──────── DATASET RECORDS ────────

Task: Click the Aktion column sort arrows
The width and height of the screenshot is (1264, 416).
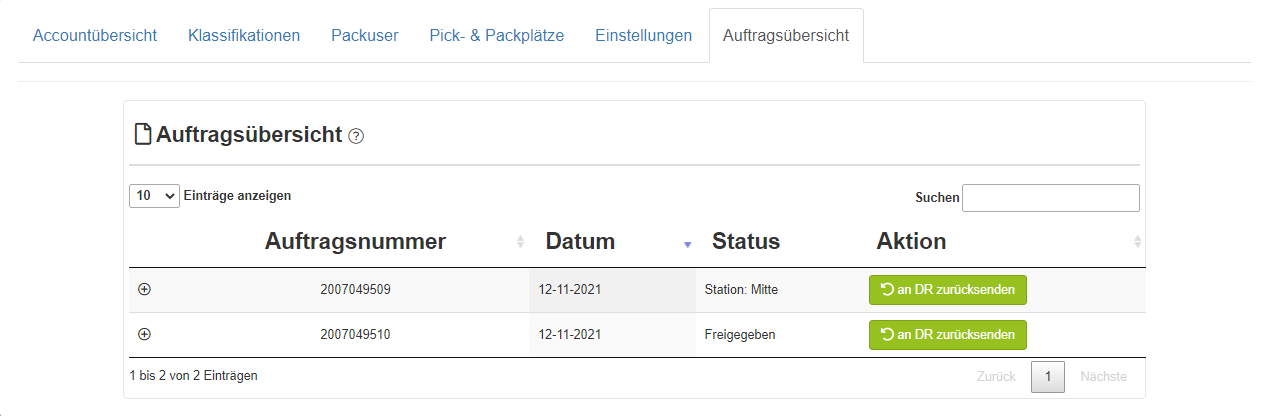Action: tap(1137, 242)
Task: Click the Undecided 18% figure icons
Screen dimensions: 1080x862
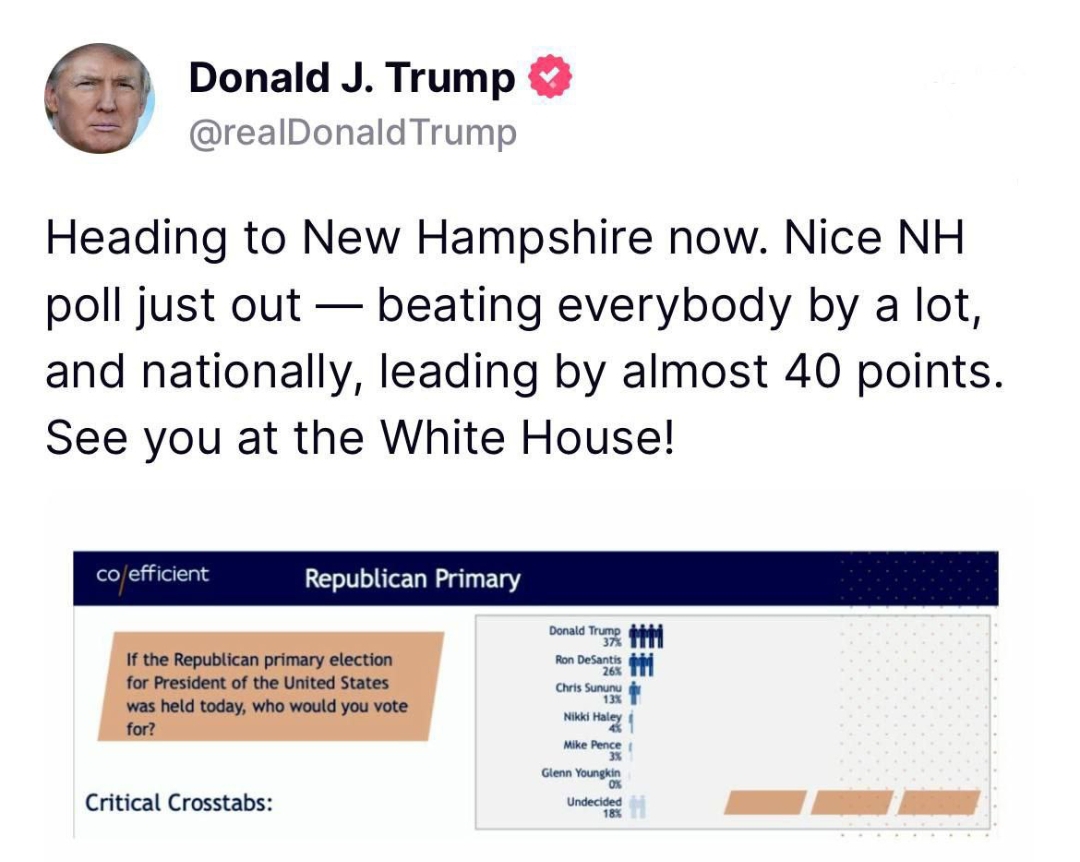Action: [637, 806]
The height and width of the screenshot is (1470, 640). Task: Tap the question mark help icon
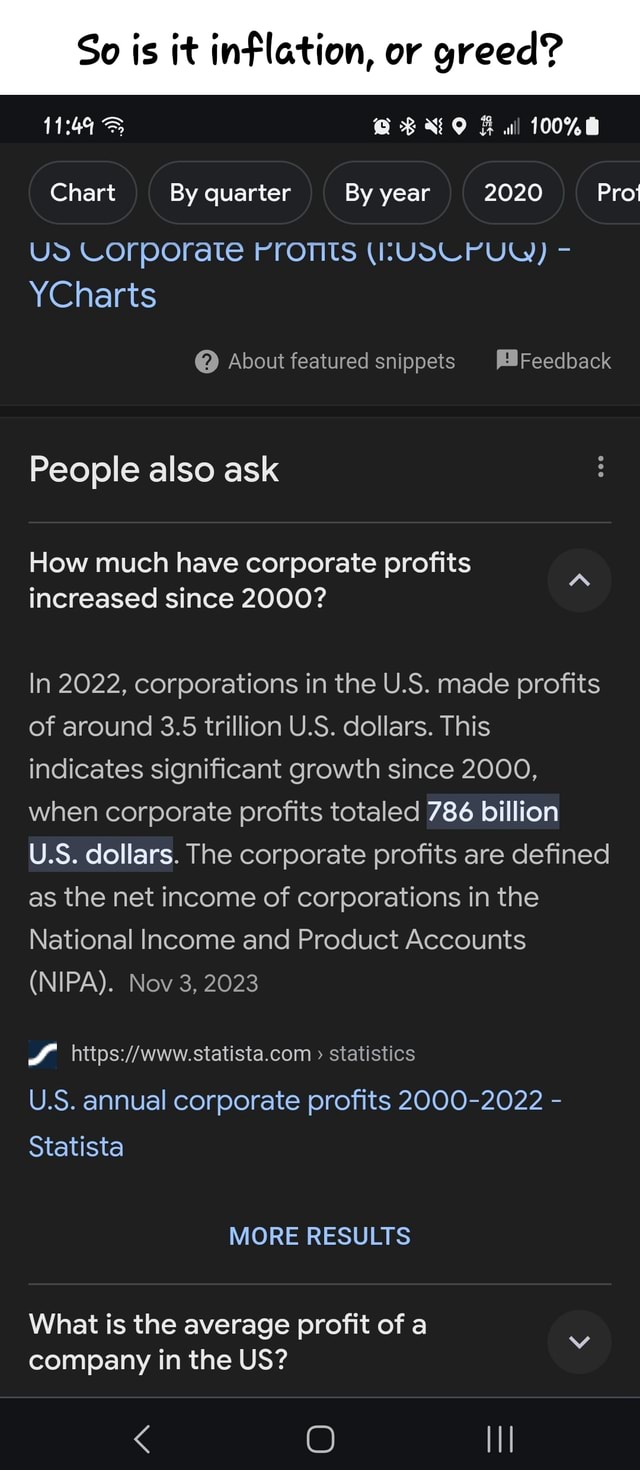(x=207, y=362)
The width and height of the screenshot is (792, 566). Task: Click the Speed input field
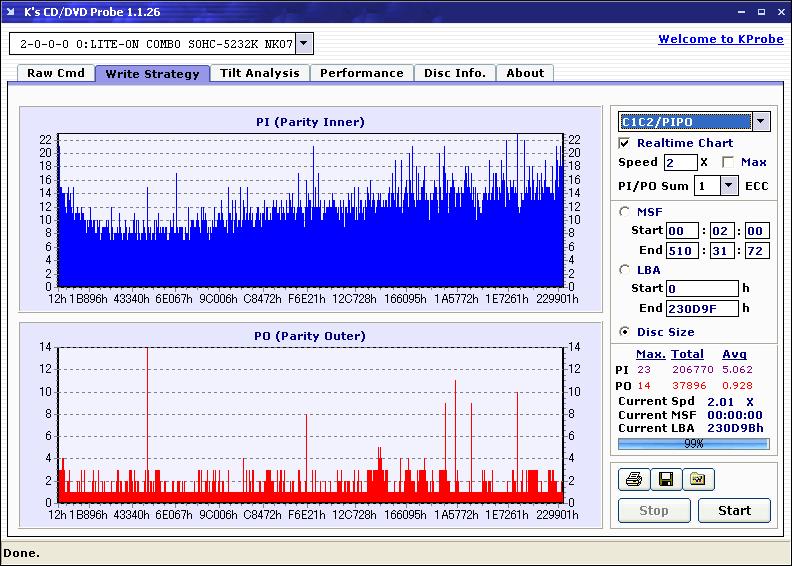click(x=679, y=162)
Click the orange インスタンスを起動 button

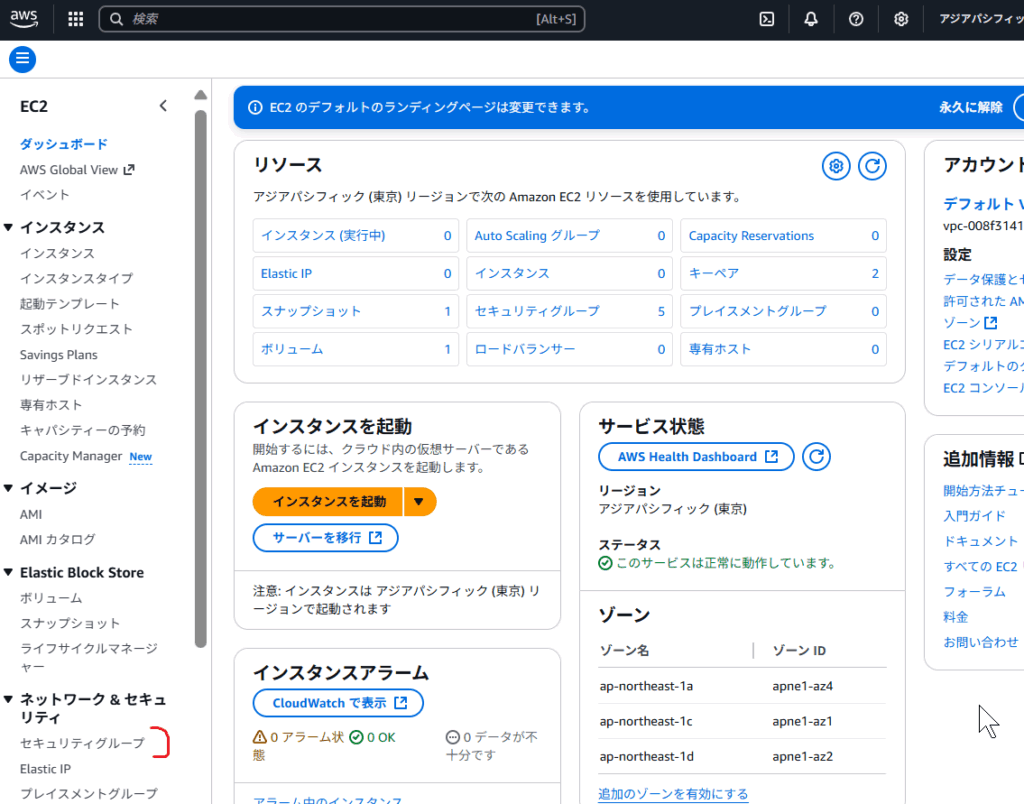(x=329, y=502)
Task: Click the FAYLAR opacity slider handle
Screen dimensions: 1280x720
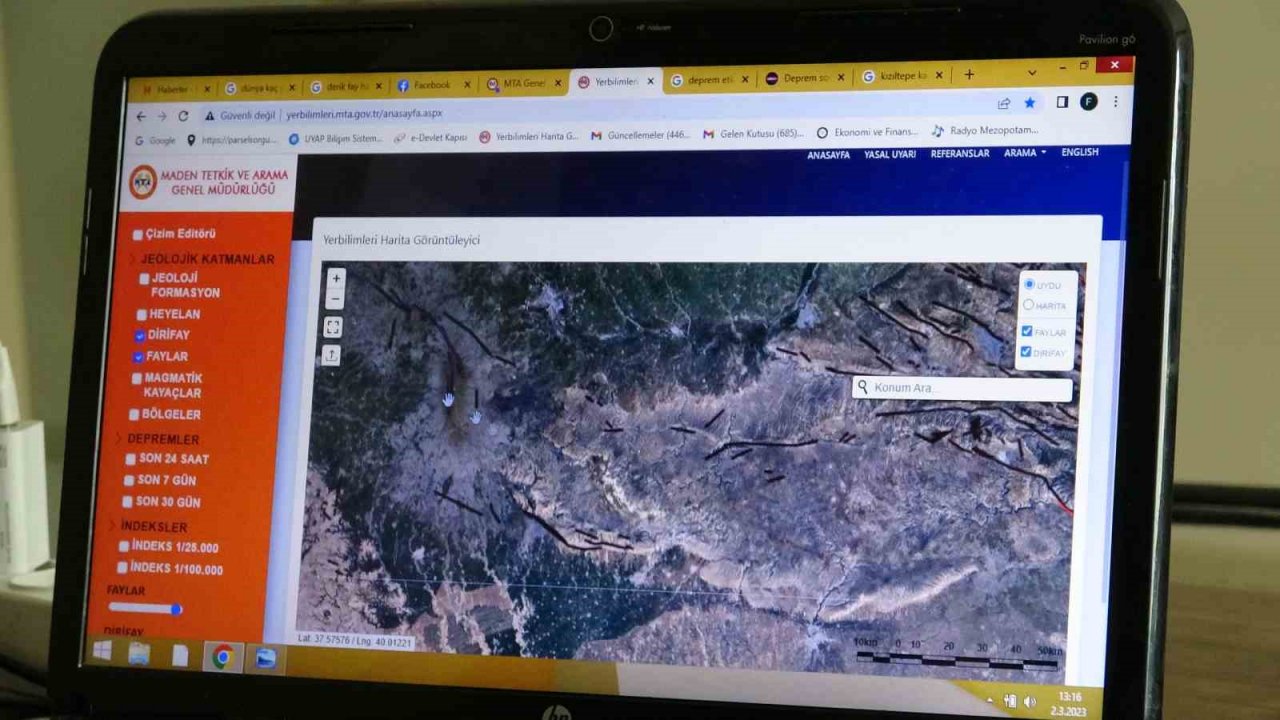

────────

Copy the records shown above in their entirety and exactly; images are to be left out.

TASK RESPONSE =>
Task: Click the Aktion column sort arrows
The width and height of the screenshot is (1264, 416).
Action: tap(1137, 242)
Task: Click the Undecided 18% figure icons
Screen dimensions: 1080x862
Action: [637, 806]
The height and width of the screenshot is (1470, 640). Task: Tap the question mark help icon
(x=207, y=362)
The width and height of the screenshot is (792, 566). Task: Click the Speed input field
click(x=679, y=162)
Click the orange インスタンスを起動 button

(x=329, y=502)
Task: Click the FAYLAR opacity slider handle
Screen dimensions: 1280x720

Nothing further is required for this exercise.